Consequently, the role of the coach will be many and varied, from instructor, assessor, friend, mentor, facilitator, chauffeur, demonstrator, adviser, supporter, fact finder, motivator, organiser, planner and the Fountain of all Knowledge.
So how does all this translate into day-to-day coaching? Well here are just some of the roles that sports coaches are asked to play:
· Assessor and advisor — Coaches need to be able to assess an archer’s performance and advise on which areas need to be improved. The advice given by a coach may also cover training recovery, working with injuries, nutrition, and developing a positive mental attitude.
· Role model — Coaches must understand that their archers look up to them, so it is important that they ‘practice what they preach’, have integrity and behave in a way that is respectful to their sport and those around them.
· Mentor — Many coaches will also find themselves working as guides. The role of a mentor is to guide a less experienced person by building trust and modelling positive behaviour. While coaches need to look after their archer’s health (physical and mental) and their safety, they will also need to get ‘tough’ with their mentee and challenge them from time to time.
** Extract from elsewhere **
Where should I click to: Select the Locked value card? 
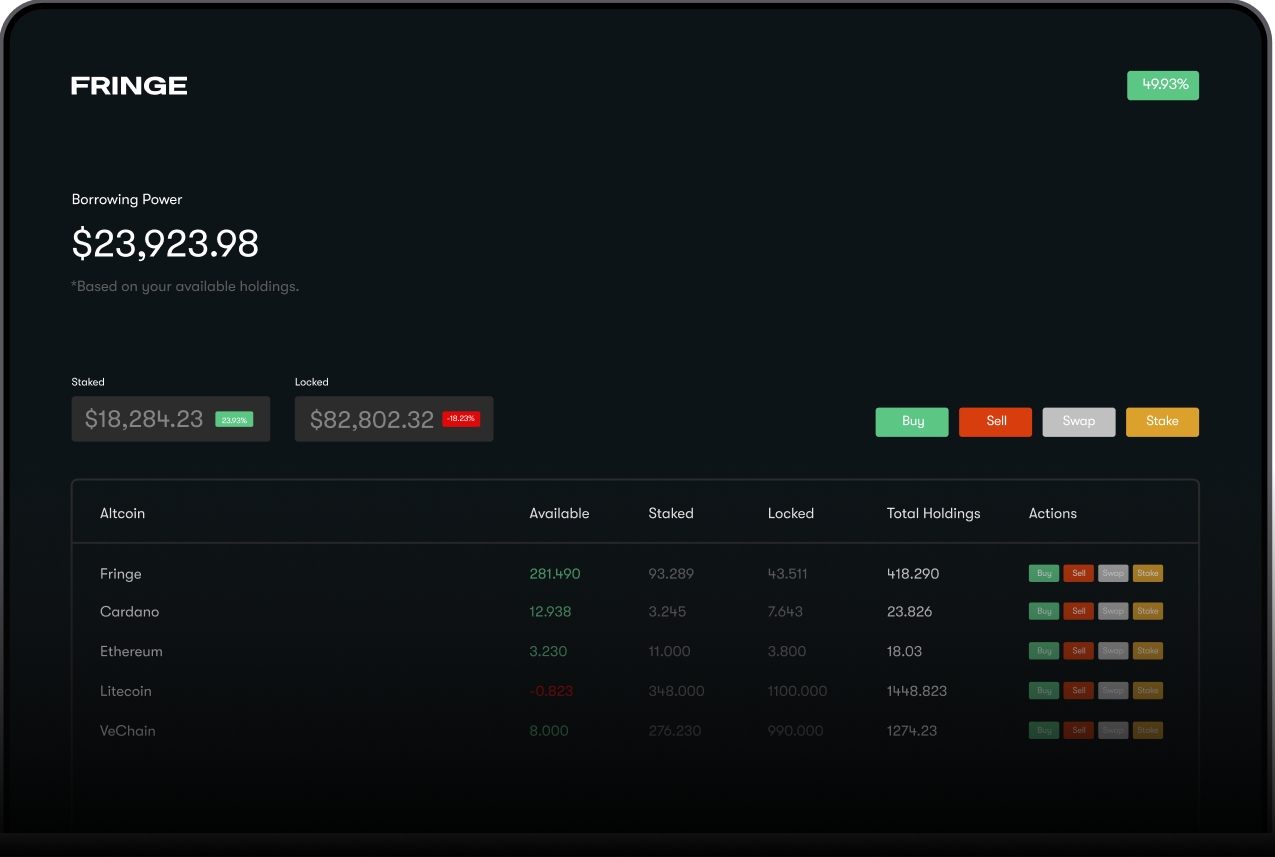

· Confidante — Archers are not superheroes. At some stage, they will be disappointed with their results or experience personal issues that may affect their training. An archer’s coach will provide vital support. It is also important that anything discussed in confidence during these times remains just between the coach and archer.
· Motivator — When the chips are down, and their archer is feeling a little flat, a coach can provide them with some much-needed motivation. Motivation at its bestis used to keep propelling archers forward, which is why coaches should spend most of their time providing motivation. Most archers are highly motivated and therefore the task is to maintain that motivation and to generate excitement and enthusiasm.
· Cheerleader — One of the most enjoyable aspects of coaching is celebrating success. Whether it be winning a medal, a final, or simply celebrating a new personal best, it’s important for the coach to celebrate alongside their archers.
Good coaches are not only called upon to improve their archer’s performance but to also encourage positive thinking, teamwork, resilience, a good work ethic, and respect and love for the game. Coaches play an integral part in development, and the influence a good coach can have on their archer’s life can go way beyond the sporting field.
Whether it is a novice archer only weeks into archery or an archer preparing for the Olympic Games, the primary role of a Coach is to provide a unique opportunity to make a difference in someone’s life.
Therefore, you can see that it being a Coach is a very difficult task and requires a very special person. The relationship the Archer has with their Coach is pivotal to improving performance and the choice of who you ask to be your Coach is key to making that relationship successful.
If you want to learn, improve your performance and fulfil your potential then identify someone you respect and trust to work with as your Coach. It will definitely be worth it!